I’m not saying the degree is perfect. There were modules where we didn’t really know what we were doing and sometimes the organisation was a little muddled but hey it’s a degree. No degree is perfect, nothing is perfect come to that, and there is certainly something that needs to be addressed in terms of recital marks where the criteria is vague and the tutors seem to have different ideas of how to mark it. A lot of the problem here is the fact that if, say, Catriona McDonald is assessing she is clearly going to know a lot more about fiddle players than guitarists. For me, there needs to be a system where you are either always assessed by someone who knows your instrument, or someone who doesn’t.

▶ **WHAT IS EXPECTED**
Pick up the passage about the music degree after its last sentence and continue it. The items that follow come from a separate source.

▶ **MATERIAL PROVIDED**
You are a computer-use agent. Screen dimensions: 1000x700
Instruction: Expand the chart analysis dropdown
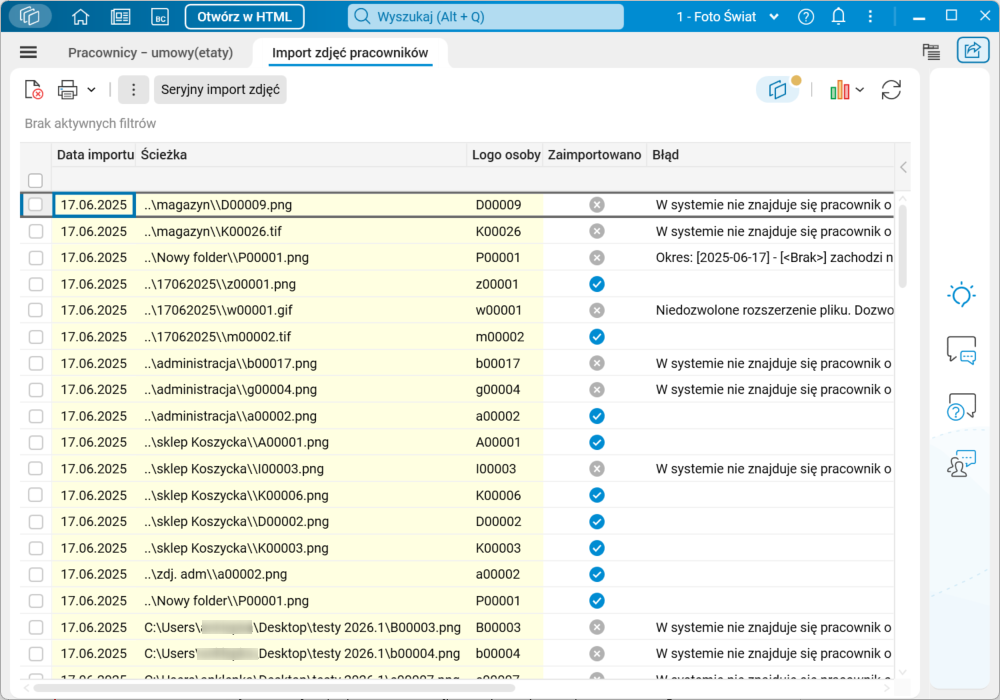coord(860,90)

==

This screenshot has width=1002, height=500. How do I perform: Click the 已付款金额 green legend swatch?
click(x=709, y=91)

▶ **OUTPUT FOR THIS EXERCISE**
But in answer to the question I set for myself, of course it’s a good thing. It gives many young (or old) folk enthusiasts the opportunity to study the music in detail over a period of time with like minded people and in the form of the city centre sessions, brings folk music to people who would never dream of checking it out for themselves normally. With application from the student, it can improve someone’s musical ability and professional potential tenfold and it gives the genre immense credibility as a legitimate music that can be studied. Frankly, a lot of the criticisms I’ve heard of it come from people like the previously referred to old grump where it’s actually based on a determination the belittle young people in the genre by appointing themselves guardians of their own mythical idea of traditional or pure folk music. It’s just music at the end of the day, and there is more than one way to learn it. I think it’s wonderful that traditions exist and that people carry on those traditions in a, for want of a better word, quite strict way whilst others experiment with and evolve the music. There is an important place for both and it shouldn’t be a competition betwen the two and there needs to be an acceptance of everybody’s methods of doing things and a respect for them.